START Given text

I’ve done so here, (and the Prime Minister has now condemned the lynchings) but today in the spirit of “In Darkness, Be Light,” I’d like to share human stories of Hindus helping Muslims and Muslims helping Hindus in times of trouble.

All humans, no matter what religion, race, gender, nationality, tribe, caste, ethnicity, share two facts: death and birth.

Here’s a story of a Muslim village helping a Hindu couple with the last rights of their son.

“We had no money for the funeral of our son…whole night we sat and cried beside our dead son thinking what to do,” Biswajit’s mother said.

“In the morning, our Muslim neighbours came forward and carried the body on a bamboo cot to the Manikchak cremation ground which is around 8km from the village,” she said, adding, “They also chanted Hindu mantras – “Bolo Hari Hari bol” on the way to the ground.”

Interestingly, Sheikhpura is a Muslim majority village with just two or three Hindu families.

And here’s another, of Hindu women, helping a Muslim woman with her delivery, at a temple dedicated to the Lord Ganesh.

Religion“We were so worried. My wife was close to delivering the baby and all we could see was a Ganpati Mandir. As soon as we got down outside the temple, some women, who were sitting in the verandah of the mandir, rushed to help us.

We didn’t even have to ask. After that, I was called later to see the face of my baby boy,” said Ilyaz.

END Given text
START Dataset extract

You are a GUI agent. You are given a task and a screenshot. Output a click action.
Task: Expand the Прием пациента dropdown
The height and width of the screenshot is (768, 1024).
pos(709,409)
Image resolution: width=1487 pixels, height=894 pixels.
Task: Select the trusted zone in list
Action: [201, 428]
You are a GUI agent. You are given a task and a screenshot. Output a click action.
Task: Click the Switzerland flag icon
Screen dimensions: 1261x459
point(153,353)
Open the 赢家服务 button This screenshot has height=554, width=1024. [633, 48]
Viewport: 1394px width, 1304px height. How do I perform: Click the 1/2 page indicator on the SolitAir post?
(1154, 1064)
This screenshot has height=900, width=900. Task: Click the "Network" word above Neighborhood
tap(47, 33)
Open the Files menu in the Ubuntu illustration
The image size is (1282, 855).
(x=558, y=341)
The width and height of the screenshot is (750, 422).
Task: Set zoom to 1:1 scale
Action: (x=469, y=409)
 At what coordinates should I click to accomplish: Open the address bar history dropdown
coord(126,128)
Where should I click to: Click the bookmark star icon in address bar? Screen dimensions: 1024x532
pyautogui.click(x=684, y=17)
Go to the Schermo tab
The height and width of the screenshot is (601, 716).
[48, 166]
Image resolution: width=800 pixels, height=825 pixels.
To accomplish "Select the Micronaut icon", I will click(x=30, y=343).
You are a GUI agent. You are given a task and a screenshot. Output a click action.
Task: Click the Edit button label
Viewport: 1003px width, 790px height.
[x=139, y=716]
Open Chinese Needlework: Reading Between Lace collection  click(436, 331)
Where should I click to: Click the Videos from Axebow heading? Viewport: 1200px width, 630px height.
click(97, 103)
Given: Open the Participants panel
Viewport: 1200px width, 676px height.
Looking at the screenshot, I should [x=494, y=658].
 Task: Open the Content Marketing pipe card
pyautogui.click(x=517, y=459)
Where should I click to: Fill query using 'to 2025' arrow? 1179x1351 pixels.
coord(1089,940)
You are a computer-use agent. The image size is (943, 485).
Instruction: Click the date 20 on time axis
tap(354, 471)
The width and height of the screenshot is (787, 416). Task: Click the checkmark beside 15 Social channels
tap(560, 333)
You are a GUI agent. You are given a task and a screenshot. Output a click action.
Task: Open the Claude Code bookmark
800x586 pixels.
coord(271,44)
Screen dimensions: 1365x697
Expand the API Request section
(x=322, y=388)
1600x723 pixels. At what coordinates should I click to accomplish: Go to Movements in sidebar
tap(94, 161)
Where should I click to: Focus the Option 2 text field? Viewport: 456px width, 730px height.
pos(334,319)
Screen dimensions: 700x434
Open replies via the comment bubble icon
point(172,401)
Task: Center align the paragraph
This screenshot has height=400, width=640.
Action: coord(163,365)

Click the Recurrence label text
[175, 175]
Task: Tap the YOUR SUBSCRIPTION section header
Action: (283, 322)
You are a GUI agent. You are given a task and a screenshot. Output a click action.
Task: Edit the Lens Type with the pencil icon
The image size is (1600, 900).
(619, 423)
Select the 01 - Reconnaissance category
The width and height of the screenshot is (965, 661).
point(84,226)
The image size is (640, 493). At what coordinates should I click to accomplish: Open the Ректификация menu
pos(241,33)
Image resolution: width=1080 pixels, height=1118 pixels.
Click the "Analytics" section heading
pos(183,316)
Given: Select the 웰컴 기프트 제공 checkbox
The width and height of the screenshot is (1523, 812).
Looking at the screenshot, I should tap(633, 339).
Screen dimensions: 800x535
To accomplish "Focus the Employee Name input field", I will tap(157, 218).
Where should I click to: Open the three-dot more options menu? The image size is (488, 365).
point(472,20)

END Dataset extract

• **What is required**
In the stories of Hindus and Muslims helping each other:
(a) About how far is the Manikchak cremation ground from the village?
(b) What Hindu mantra did the Muslim neighbors chant on the way to the ground?
(c) Where were the women sitting before they rushed to help Ilyaz and his wife?

• **Solution**
(a) Around 8km.
(b) "Bolo Hari Hari bol."
(c) In the verandah of the Ganpati Mandir.